Er entzündete sich wieder, um einige Jahre hindurch mit einem milderen, schwächeren Schein zu leuchten; aber sein rother Marsglanz kehrte nicht wieder zurück. Was muss der unglückliche grosse Mann nicht gelitten haben, bis der Wahnsinn zum entscheidenden Ausbruch kam! Schon 1835 sagte er zu Adlersparre, dass seine Seele brenne und sein Herz blute, dass aber seine Krankheit, der man den Kosenamen Hypochondrie gebe, mit seinem wirklichen Namen Tollheit heisse. »Es ist eine Erbschaft«, fügte er hinzu, »die los zu werden nicht in meiner Macht stand«. Bei seinem letzten Besuch in Wermeland sagte er: »Ich bin die personificirte Antisana, ich stehe mit den Füssen im Schnee, aber der Kopf brennt und speit Feuer«. Er weissagte, nicht lange Zeit vor sich zu haben, sprach aber mit Trauer über die Weise, in welcher er zu sterben verurtheilt sei: »Bissen für Bissen von dem tausendmäuligen Ungeheuer der Hypochondrie verschlungen«. Was hat er nicht gelitten!

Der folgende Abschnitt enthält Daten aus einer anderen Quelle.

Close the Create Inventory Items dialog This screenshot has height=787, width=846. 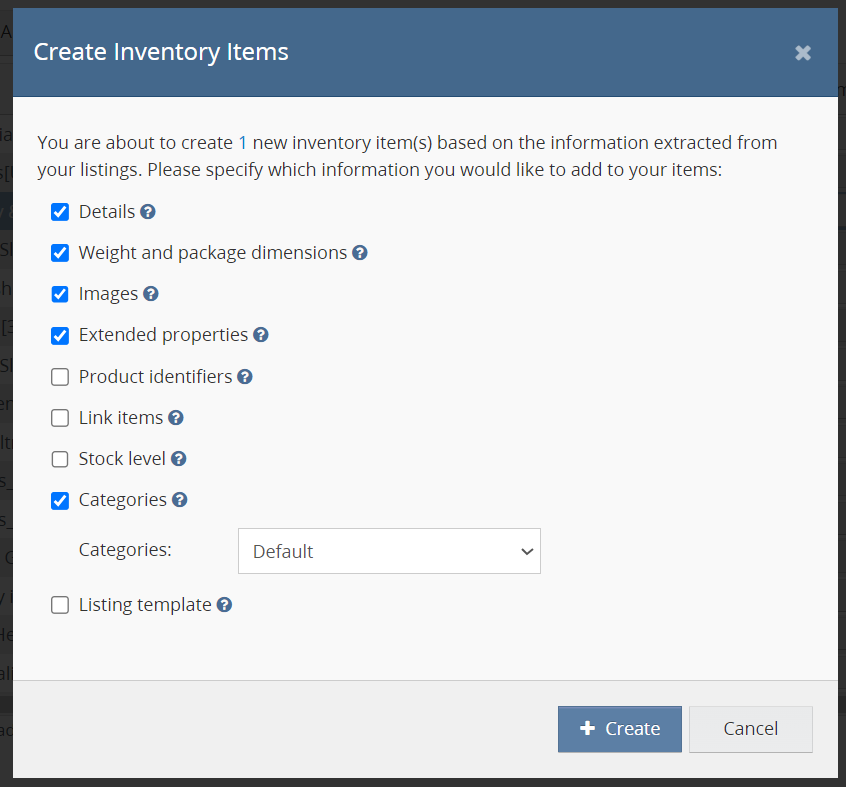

Ich gebrauchte den Ausdruck, dass die Furien über seine Schwelle stiegen. Er hat selbst seinen Jammer in einer ähnlichen Gestalt gesehen: »Du kennst nicht den Einfluss der Furie, an die ich getraut worden bin, ohne Pfarrer noch Brautjungfer, ja ohne gefreit zu haben. Sie ist von einem Alp und einem Vampir im Verein erzeugt, und selbst wenn sie nicht auf meiner Brust reitet oder mein Herzblut saugt, lässt sie mich verstehen, dass sie in der Nähe ist und in kurzer Zeit mich mit einem Besuch zu beehren gedenkt«. Wirkliche Geistesstörung muss nach einem solchen einleitenden Zustand fast als eine Erlösung gekommen sein. Die Aerzte befahlen die Reise nach einer damals sehr angesehenen Heilanstalt in Schleswig.